En lui offrant un rein, Nawel a permis à son mari Boubaker d'en finir avec 16 ans de dialyse, « une  renaissance ». En Algérie, comme ailleurs dans le Maghreb, des patients souffrent ou meurent faute de greffe, souvent en raison de règlements et de préjugés tenaces qui dissuadent les dons.

Des lois restrictives freinent les prélèvements sur les défunts, auxquelles s'ajoutent des réticences culturelles ou religieuses, que des médecins et des théologiens jugent pourtant infondées.

Ainsi, parce qu'il croyait faire courir un risque à son épouse, Boubaker Ziani, un Algérien de 47 ans, a longtemps refusé cet organe que Nawel lui proposait parce qu’elle ne supportait pas de voir son mari affaibli, incapable de porter ses enfants ou de jouer avec eux. En l’absence d’alternatives, il s’est finalement résolu à accepter.

Ziani a été opéré au Centre hospitalier universitaire de Batna, devenu l'un des deux centres de référence pour les greffes de rein en Algérie, grâce à une jeune équipe médicale multidisciplinaire.

 « Je suis comme un nouveau-né », a-t-il expliqué à l'AFP les larmes aux yeux, après cette greffe salvatrice.

Dans une salle de consultation, Abderahmane, 47 ans, va en finir avec 24 ans de dialyse grâce au rein donné par sa mère. « La dialyse a dominé mon existence. Je veux pouvoir me reposer de cette machine et vivre », confie-t-il.

Sa maladie est héréditaire. Un de ses frères, non greffé, est mort. Un autre est sous dialyse depuis deux ans.

En Algérie, plus de 22.000 insuffisants rénaux sont sous dialyse, selon le ministère de la Santé. Un tiers d'entre eux attend une transplantation rénale.

Le nombre exact de patients en attente de transplantation en Algérie, tous organes confondus, est inconnu faute de l’absence d’un registre national les recensant.

De nombreux malades ont besoin d'une greffe de foie, et sont ainsi tributaires du don d'un parent ou d'une personne décédée. Beaucoup d'autres sont dans une situation critique parce qu'ils ont besoin d'un coeur, par exemple, un organe qu'on ne peut prélever que sur un défunt.

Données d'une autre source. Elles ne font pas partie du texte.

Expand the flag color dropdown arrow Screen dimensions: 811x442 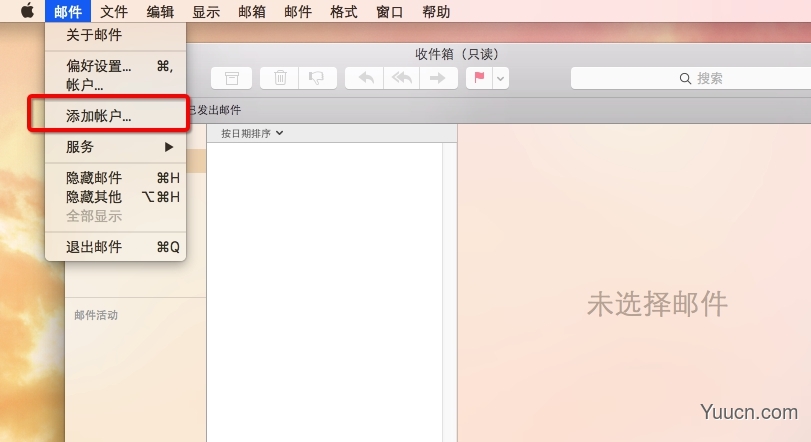(501, 78)
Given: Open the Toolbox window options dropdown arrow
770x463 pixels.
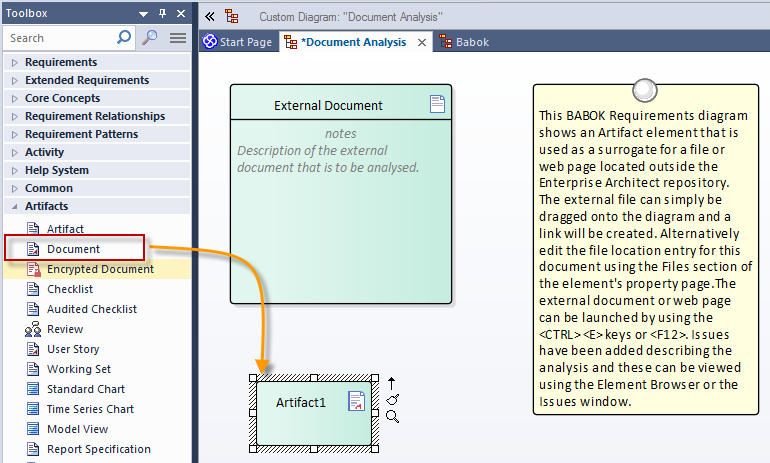Looking at the screenshot, I should click(x=144, y=14).
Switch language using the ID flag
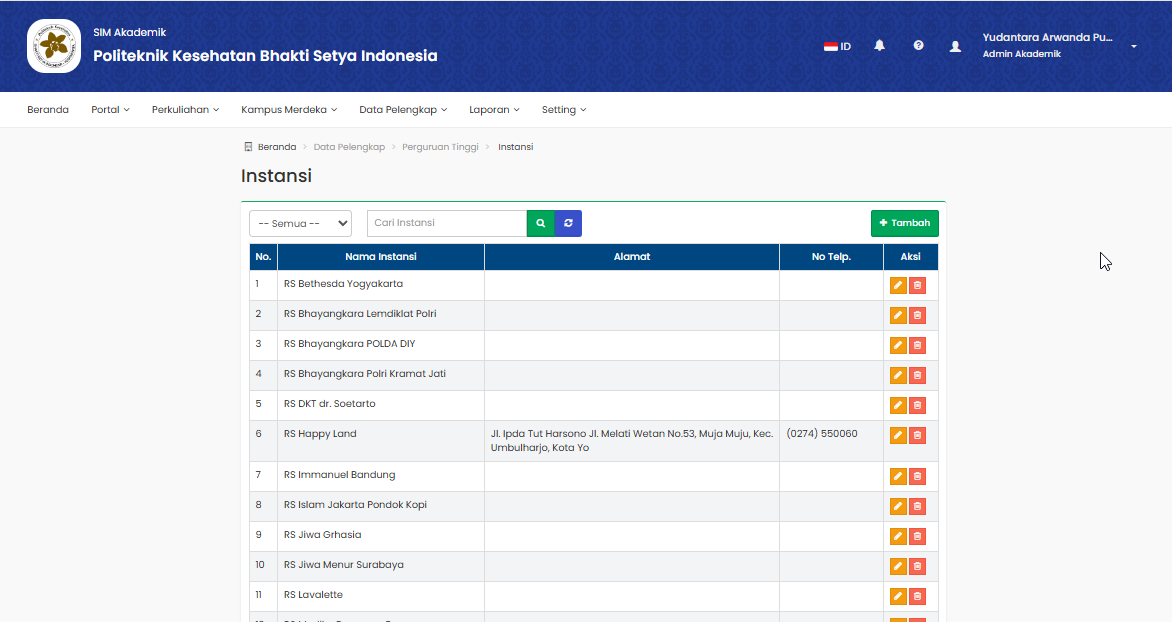 [837, 46]
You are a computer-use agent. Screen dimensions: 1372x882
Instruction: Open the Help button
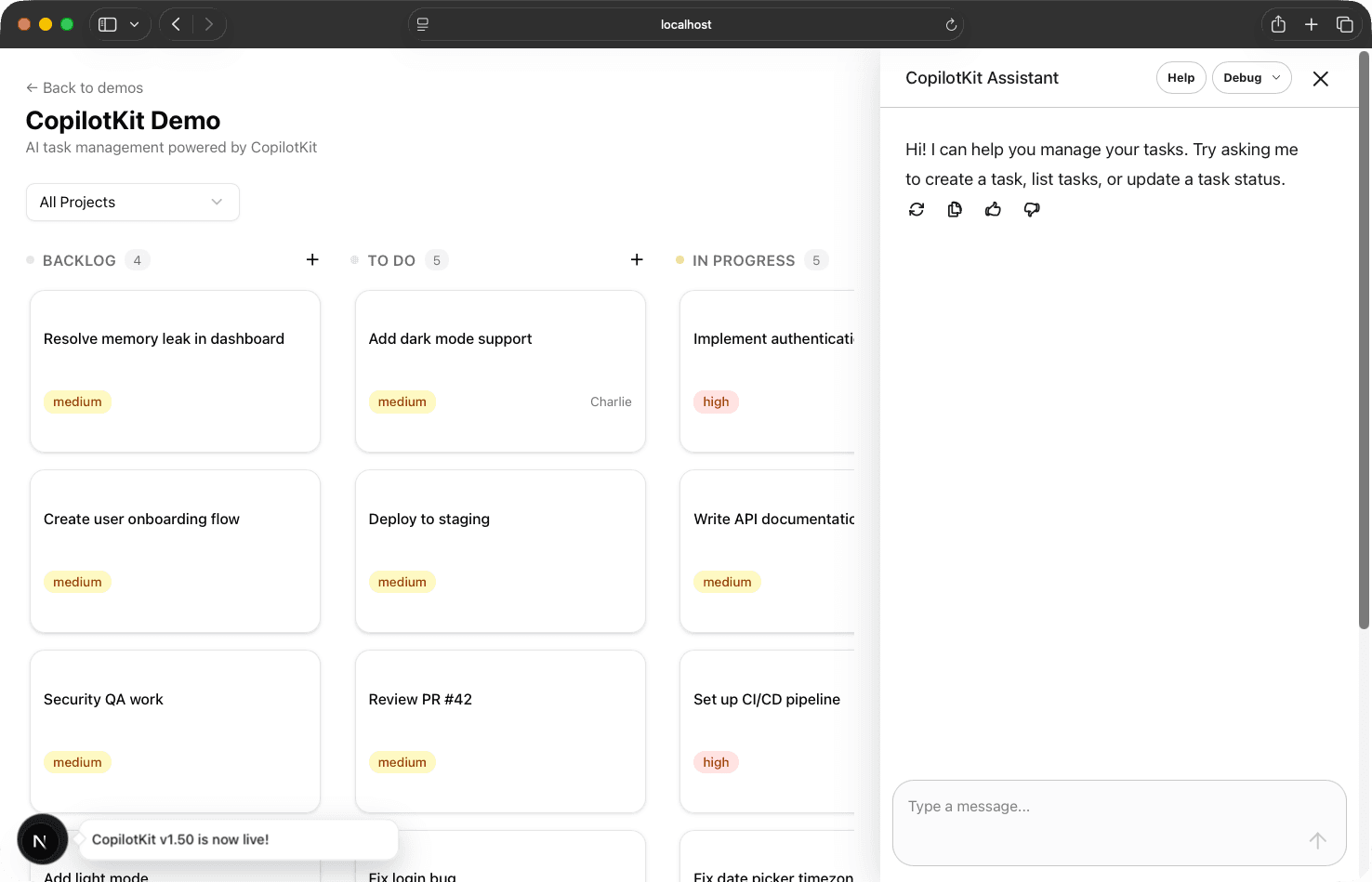point(1181,77)
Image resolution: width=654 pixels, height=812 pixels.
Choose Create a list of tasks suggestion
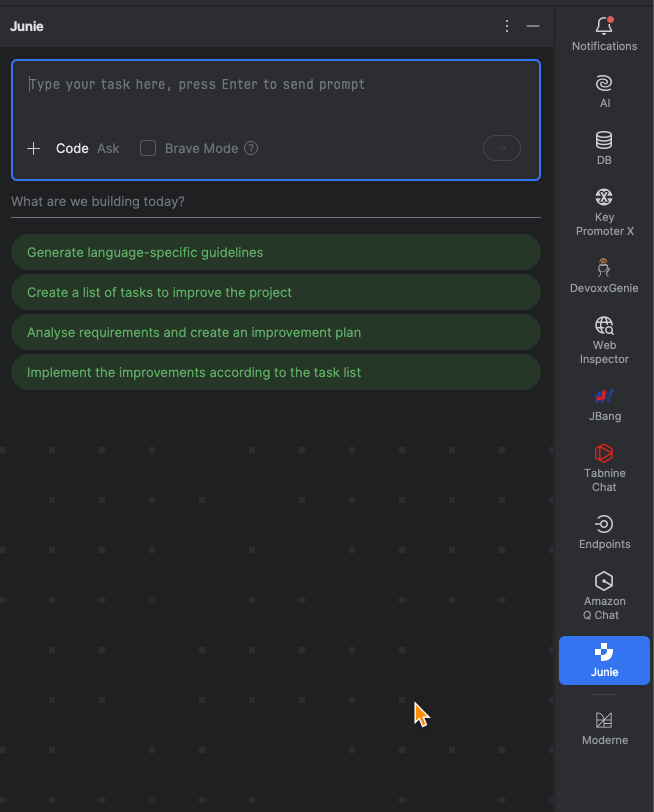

La loi algérienne prévoit qu'une personne vivante ne peut donner qu'à ses parents, ses enfants, son frère, sa soeur et son conjoint, ce qui limite les possibilités de greffe. De plus, elle soumet le prélèvement des organes d'un défunt à l'accord de sa famille, or l'écrasante majorité s'y oppose par manque d'information, par crainte d'enfreindre un éventuel interdit religieux ou par défiance vis-à-vis des médecins.

« Certaines familles n'avaient jamais entendu parler de prélèvement sur cadavre avant le décès de leur proche », explique le Dr Ahmed Bougroura, chef du service de néphrologie du CHU de Batna et coordinateur de l'équipe greffe.

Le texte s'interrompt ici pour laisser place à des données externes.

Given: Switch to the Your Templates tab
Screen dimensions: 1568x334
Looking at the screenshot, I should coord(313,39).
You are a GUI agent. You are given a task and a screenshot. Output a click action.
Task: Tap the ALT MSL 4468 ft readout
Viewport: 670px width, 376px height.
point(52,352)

Le théologien Kamel Chekkat, membre de l'association des oulémas d'Algérie, balaie les tabous liés à l'islam : « Du point de vue religieux, rien ne s'oppose au don d'organes et au prélèvement sur des cadavres », explique-t-il.

Selon lui et d'autres théologiens Musulmans, le don d'organe est même « une aumône continue » (sadaqa jâriya), terme qui désigne dans l'islam un bienfait qui se poursuit après le décès de son auteur.

Ce don réalise « l'un des objectifs majeurs de la loi canonique Musulmane, qui est la préservation de la vie", précise M. Chekkat.  A ceux qui s'inquiètent de la piété du receveur, il rappelle que « quelle que soit la religion du patient, et même si c'est un ennemi de Dieu, la loi de Dieu veut que l'on préserve sa vie ».

Pour encourager les dons, l'Algérie étudie une modification de la loi qui permettrait à chacun d'indiquer par écrit s'il refuse ou autorise que ses organes soient prélevés en cas de décès, permettant dans ce dernier cas de passer outre un refus de la famille.